EXERCISE INPUT Block Start

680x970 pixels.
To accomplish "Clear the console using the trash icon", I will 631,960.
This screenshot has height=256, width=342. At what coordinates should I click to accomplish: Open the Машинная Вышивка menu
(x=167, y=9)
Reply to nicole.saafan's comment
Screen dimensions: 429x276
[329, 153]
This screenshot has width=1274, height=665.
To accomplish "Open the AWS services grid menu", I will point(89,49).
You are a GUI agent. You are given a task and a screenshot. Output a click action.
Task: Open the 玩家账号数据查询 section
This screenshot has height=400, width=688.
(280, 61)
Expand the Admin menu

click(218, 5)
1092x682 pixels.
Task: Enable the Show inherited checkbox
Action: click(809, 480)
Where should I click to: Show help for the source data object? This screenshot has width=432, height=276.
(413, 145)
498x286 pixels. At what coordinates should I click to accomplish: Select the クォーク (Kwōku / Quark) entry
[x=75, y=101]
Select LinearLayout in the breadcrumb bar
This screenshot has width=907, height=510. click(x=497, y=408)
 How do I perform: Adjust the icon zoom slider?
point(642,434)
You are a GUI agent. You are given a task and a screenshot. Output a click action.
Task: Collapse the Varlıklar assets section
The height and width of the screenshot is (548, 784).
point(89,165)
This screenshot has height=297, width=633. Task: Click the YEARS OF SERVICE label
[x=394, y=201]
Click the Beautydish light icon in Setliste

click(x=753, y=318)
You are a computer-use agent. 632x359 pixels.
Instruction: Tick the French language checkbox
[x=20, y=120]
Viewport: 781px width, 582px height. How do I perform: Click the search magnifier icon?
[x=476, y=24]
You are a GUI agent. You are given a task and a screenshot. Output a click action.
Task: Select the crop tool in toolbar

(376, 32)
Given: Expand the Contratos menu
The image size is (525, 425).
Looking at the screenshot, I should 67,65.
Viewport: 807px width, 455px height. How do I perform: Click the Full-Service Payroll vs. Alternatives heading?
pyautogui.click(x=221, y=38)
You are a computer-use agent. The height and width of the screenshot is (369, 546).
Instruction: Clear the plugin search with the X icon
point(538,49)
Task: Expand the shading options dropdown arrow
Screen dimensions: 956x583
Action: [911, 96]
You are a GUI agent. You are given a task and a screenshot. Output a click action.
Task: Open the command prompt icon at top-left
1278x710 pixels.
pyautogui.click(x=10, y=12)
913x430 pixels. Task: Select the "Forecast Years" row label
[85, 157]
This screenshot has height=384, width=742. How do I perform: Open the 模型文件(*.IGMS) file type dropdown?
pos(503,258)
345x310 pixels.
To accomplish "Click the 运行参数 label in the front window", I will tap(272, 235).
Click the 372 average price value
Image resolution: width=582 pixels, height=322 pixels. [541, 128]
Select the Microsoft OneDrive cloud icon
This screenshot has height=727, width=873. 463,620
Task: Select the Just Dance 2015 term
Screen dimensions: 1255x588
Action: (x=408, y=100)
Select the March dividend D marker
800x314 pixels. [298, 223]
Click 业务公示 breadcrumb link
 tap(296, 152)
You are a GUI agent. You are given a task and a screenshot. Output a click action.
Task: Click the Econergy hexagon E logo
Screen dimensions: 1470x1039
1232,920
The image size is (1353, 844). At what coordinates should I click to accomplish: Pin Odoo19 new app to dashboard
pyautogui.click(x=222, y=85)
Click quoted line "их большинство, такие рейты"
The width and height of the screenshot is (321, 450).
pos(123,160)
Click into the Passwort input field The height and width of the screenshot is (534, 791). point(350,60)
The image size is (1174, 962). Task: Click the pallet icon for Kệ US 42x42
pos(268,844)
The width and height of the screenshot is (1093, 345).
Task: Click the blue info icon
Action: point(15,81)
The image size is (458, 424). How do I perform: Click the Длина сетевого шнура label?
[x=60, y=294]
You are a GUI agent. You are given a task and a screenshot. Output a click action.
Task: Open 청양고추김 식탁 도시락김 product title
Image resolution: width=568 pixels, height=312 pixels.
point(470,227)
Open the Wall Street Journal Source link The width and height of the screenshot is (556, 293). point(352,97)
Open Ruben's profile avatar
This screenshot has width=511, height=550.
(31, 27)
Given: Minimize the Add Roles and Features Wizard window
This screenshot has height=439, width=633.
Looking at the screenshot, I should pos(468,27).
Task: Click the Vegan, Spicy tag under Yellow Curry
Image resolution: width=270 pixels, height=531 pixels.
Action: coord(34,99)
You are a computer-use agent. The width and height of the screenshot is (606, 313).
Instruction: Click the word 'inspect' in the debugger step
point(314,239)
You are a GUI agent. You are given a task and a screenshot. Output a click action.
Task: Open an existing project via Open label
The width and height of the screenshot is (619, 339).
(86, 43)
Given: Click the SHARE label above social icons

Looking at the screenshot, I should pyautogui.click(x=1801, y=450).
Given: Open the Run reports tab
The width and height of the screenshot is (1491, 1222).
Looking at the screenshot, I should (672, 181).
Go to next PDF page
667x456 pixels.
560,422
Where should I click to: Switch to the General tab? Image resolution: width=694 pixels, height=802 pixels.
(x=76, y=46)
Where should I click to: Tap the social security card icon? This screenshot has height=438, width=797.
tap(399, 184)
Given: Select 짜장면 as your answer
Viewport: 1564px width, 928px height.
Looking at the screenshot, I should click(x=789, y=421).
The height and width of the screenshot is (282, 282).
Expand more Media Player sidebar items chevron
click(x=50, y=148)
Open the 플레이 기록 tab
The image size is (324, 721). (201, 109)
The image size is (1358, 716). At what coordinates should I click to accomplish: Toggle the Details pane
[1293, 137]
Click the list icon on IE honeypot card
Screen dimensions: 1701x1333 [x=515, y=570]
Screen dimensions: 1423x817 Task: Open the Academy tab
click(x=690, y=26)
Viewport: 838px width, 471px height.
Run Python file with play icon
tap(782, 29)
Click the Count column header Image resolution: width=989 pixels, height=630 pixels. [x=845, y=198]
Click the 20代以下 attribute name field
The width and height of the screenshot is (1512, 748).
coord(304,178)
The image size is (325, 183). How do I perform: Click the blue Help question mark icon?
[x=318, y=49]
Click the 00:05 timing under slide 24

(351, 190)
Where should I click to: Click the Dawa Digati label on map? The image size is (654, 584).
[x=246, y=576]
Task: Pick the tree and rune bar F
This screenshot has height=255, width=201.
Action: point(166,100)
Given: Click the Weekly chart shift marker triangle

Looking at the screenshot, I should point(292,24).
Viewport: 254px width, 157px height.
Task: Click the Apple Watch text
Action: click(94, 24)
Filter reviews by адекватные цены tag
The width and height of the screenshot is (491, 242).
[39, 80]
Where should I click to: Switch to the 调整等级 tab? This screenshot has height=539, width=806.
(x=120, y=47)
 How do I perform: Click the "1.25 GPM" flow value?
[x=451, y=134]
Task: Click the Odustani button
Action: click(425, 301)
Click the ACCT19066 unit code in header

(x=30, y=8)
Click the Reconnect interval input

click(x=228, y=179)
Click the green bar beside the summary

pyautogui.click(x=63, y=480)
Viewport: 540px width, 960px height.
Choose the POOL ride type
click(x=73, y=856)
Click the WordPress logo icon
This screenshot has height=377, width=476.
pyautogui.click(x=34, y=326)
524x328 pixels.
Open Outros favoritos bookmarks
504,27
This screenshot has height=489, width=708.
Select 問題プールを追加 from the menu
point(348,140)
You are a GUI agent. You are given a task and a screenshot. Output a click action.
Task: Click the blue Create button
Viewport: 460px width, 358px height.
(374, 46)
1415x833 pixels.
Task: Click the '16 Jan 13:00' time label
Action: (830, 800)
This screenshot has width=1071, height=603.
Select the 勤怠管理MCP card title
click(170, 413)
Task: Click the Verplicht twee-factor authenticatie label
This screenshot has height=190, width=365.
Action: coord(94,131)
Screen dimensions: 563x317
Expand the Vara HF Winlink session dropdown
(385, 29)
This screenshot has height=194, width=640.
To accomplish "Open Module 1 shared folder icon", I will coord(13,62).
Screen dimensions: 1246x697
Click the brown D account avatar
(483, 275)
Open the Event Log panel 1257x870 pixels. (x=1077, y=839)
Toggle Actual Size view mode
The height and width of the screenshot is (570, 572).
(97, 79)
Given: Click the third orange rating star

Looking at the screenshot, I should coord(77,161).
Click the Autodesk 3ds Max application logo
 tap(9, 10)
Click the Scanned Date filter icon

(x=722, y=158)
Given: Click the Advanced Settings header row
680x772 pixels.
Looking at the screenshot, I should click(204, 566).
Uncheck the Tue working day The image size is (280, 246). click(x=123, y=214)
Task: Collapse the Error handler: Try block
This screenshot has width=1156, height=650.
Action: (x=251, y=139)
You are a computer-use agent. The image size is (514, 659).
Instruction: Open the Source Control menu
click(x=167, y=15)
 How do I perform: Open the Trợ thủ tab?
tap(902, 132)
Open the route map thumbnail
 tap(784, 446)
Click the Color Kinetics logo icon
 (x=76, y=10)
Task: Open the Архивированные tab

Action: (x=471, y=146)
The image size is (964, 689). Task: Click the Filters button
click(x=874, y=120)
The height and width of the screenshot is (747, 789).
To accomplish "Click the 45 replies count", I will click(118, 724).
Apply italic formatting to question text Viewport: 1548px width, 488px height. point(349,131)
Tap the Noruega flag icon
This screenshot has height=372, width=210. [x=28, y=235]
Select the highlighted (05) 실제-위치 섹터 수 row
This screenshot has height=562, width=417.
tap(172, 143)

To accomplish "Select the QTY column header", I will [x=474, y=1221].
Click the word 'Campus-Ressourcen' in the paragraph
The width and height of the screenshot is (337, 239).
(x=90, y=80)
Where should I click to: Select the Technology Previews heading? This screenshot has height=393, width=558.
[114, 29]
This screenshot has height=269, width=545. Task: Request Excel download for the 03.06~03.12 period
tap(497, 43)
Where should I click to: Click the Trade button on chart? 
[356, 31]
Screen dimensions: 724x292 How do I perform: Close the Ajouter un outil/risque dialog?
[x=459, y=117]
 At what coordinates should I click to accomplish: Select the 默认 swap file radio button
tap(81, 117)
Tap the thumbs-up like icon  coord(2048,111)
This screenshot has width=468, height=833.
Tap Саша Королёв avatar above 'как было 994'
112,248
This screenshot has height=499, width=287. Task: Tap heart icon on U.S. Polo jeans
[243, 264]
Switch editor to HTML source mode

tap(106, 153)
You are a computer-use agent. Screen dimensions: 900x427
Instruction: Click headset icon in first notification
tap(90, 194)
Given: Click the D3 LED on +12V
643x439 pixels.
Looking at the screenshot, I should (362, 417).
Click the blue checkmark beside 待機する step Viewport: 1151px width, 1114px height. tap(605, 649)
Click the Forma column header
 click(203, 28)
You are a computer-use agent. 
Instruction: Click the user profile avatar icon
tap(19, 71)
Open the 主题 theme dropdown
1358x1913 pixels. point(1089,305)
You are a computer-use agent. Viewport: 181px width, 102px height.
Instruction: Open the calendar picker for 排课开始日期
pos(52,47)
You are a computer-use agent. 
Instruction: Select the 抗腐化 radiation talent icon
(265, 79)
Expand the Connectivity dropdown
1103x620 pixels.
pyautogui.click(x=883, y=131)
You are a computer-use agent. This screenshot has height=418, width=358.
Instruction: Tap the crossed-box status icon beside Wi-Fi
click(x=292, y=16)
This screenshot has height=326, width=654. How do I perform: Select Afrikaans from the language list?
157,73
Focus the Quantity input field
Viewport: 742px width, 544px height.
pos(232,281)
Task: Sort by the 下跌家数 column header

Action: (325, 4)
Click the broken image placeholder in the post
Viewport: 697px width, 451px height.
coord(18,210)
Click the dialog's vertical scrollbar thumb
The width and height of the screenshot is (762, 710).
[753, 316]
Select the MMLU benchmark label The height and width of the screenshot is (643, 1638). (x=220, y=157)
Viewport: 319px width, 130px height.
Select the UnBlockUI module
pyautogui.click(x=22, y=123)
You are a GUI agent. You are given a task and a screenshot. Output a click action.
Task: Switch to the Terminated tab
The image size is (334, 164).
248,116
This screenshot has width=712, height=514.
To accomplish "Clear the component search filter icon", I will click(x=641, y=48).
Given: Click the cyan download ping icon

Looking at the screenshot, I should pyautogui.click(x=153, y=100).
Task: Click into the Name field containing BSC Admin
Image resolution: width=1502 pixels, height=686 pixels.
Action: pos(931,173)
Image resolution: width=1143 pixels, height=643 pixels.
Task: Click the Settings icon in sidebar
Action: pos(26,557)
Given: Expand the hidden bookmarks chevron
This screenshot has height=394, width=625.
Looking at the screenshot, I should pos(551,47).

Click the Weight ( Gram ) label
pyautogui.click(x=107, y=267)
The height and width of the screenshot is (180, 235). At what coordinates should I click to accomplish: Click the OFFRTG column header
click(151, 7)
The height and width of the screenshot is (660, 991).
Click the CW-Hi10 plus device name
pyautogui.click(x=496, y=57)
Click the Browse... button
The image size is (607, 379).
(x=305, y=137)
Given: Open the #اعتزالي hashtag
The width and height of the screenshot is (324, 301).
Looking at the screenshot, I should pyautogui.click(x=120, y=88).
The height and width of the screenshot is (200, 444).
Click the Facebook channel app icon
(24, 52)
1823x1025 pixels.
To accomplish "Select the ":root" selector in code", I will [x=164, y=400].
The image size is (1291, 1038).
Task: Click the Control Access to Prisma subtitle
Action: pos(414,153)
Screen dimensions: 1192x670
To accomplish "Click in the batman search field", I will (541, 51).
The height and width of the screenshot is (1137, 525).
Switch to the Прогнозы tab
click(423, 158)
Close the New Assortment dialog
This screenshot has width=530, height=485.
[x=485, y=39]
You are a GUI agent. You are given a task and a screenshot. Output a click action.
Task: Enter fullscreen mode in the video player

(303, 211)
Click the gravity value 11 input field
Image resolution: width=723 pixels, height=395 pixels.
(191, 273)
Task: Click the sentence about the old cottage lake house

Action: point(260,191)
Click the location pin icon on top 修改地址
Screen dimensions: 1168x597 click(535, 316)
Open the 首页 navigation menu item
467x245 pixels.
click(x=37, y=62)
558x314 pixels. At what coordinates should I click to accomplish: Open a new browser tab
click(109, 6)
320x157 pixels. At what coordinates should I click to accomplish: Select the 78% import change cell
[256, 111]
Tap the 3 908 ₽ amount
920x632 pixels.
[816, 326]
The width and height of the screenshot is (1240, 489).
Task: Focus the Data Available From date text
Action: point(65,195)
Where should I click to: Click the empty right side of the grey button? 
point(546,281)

EXERCISE INPUT Block End

[WHAT IS REQUIRED] Reproduce every line of the records containing the string "Collapse".

[ANSWER TO THIS PROBLEM]
Task: Collapse the Varlıklar assets section
Task: Collapse the Error handler: Try block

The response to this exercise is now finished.